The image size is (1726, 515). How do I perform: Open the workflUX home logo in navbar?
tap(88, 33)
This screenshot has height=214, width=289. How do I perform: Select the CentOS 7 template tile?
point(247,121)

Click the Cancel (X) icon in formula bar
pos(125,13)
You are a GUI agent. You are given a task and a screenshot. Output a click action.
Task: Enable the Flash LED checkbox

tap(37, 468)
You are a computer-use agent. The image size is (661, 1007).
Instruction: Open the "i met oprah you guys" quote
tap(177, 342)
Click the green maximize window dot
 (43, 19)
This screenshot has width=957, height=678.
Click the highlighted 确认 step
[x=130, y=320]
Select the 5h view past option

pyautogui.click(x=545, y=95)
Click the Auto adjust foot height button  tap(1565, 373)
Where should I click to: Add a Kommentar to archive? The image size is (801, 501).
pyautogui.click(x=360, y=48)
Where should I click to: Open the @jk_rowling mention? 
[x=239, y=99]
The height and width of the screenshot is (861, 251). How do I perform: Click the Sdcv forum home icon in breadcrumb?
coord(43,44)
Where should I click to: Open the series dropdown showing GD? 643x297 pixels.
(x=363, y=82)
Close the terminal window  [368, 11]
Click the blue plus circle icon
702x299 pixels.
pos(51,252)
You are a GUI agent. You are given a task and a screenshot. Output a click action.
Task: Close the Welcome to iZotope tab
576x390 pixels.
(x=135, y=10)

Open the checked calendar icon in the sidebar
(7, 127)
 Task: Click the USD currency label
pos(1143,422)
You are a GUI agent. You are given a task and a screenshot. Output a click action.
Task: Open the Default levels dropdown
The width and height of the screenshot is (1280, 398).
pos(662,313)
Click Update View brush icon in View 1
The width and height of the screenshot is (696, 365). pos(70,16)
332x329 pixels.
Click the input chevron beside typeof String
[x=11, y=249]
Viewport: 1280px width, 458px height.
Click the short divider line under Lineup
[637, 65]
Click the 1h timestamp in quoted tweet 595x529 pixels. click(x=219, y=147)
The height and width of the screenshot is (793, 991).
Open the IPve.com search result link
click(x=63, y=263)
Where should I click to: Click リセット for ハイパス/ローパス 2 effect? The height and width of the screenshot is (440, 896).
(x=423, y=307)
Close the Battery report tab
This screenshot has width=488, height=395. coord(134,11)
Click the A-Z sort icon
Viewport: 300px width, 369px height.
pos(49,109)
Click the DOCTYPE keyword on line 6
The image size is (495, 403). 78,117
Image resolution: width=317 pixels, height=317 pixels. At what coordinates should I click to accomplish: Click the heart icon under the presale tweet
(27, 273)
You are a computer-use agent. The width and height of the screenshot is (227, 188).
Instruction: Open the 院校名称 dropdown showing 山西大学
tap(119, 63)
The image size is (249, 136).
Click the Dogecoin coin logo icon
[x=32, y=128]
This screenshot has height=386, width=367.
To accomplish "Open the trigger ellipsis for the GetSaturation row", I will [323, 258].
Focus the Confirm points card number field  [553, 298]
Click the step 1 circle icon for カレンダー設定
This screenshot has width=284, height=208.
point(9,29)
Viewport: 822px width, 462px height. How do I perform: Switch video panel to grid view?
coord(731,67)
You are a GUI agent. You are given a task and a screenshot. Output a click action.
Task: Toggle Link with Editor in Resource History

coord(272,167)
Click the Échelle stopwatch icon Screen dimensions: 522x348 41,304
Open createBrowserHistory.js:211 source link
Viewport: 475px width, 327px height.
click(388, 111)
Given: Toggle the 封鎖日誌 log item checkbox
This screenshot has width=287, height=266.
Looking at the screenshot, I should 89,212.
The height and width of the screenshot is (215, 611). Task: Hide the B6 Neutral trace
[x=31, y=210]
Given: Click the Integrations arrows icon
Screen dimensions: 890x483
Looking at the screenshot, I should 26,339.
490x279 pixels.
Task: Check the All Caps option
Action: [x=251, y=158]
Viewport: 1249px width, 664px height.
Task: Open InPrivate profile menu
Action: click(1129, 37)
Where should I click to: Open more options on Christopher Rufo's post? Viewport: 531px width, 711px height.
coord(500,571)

^^^^^^^^^^^^^^^^

| Aim of the exercise |
Every line of the listing must be transcribed exactly.

| Result |
The image size is (1726, 515). How do I perform: Open the workflUX home logo in navbar?
tap(88, 33)
This screenshot has height=214, width=289. How do I perform: Select the CentOS 7 template tile?
point(247,121)

Click the Cancel (X) icon in formula bar
pos(125,13)
You are a GUI agent. You are given a task and a screenshot. Output a click action.
Task: Enable the Flash LED checkbox

tap(37, 468)
You are a computer-use agent. The image size is (661, 1007).
Instruction: Open the "i met oprah you guys" quote
tap(177, 342)
Click the green maximize window dot
 (43, 19)
This screenshot has width=957, height=678.
Click the highlighted 确认 step
[x=130, y=320]
Select the 5h view past option

pyautogui.click(x=545, y=95)
Click the Auto adjust foot height button  tap(1565, 373)
Where should I click to: Add a Kommentar to archive? The image size is (801, 501).
pyautogui.click(x=360, y=48)
Where should I click to: Open the @jk_rowling mention? 
[x=239, y=99]
The height and width of the screenshot is (861, 251). How do I perform: Click the Sdcv forum home icon in breadcrumb?
coord(43,44)
Where should I click to: Open the series dropdown showing GD? 643x297 pixels.
(x=363, y=82)
Close the terminal window  [368, 11]
Click the blue plus circle icon
702x299 pixels.
pos(51,252)
You are a GUI agent. You are given a task and a screenshot. Output a click action.
Task: Close the Welcome to iZotope tab
576x390 pixels.
(x=135, y=10)

Open the checked calendar icon in the sidebar
(7, 127)
 Task: Click the USD currency label
pos(1143,422)
You are a GUI agent. You are given a task and a screenshot. Output a click action.
Task: Open the Default levels dropdown
The width and height of the screenshot is (1280, 398).
pos(662,313)
Click Update View brush icon in View 1
The width and height of the screenshot is (696, 365). pos(70,16)
332x329 pixels.
Click the input chevron beside typeof String
[x=11, y=249]
Viewport: 1280px width, 458px height.
Click the short divider line under Lineup
[637, 65]
Click the 1h timestamp in quoted tweet 595x529 pixels. click(x=219, y=147)
The height and width of the screenshot is (793, 991).
Open the IPve.com search result link
click(x=63, y=263)
Where should I click to: Click リセット for ハイパス/ローパス 2 effect? The height and width of the screenshot is (440, 896).
(x=423, y=307)
Close the Battery report tab
This screenshot has width=488, height=395. coord(134,11)
Click the A-Z sort icon
Viewport: 300px width, 369px height.
pos(49,109)
Click the DOCTYPE keyword on line 6
The image size is (495, 403). 78,117
Image resolution: width=317 pixels, height=317 pixels. At what coordinates should I click to accomplish: Click the heart icon under the presale tweet
(27, 273)
You are a computer-use agent. The width and height of the screenshot is (227, 188).
Instruction: Open the 院校名称 dropdown showing 山西大学
tap(119, 63)
The image size is (249, 136).
Click the Dogecoin coin logo icon
[x=32, y=128]
This screenshot has height=386, width=367.
To accomplish "Open the trigger ellipsis for the GetSaturation row", I will [323, 258].
Focus the Confirm points card number field  [553, 298]
Click the step 1 circle icon for カレンダー設定
This screenshot has width=284, height=208.
point(9,29)
Viewport: 822px width, 462px height. How do I perform: Switch video panel to grid view?
coord(731,67)
You are a GUI agent. You are given a task and a screenshot. Output a click action.
Task: Toggle Link with Editor in Resource History

coord(272,167)
Click the Échelle stopwatch icon Screen dimensions: 522x348 41,304
Open createBrowserHistory.js:211 source link
Viewport: 475px width, 327px height.
click(388, 111)
Given: Toggle the 封鎖日誌 log item checkbox
This screenshot has width=287, height=266.
Looking at the screenshot, I should 89,212.
The height and width of the screenshot is (215, 611). Task: Hide the B6 Neutral trace
[x=31, y=210]
Given: Click the Integrations arrows icon
Screen dimensions: 890x483
Looking at the screenshot, I should 26,339.
490x279 pixels.
Task: Check the All Caps option
Action: [x=251, y=158]
Viewport: 1249px width, 664px height.
Task: Open InPrivate profile menu
Action: click(1129, 37)
Where should I click to: Open more options on Christopher Rufo's post? Viewport: 531px width, 711px height.
coord(500,571)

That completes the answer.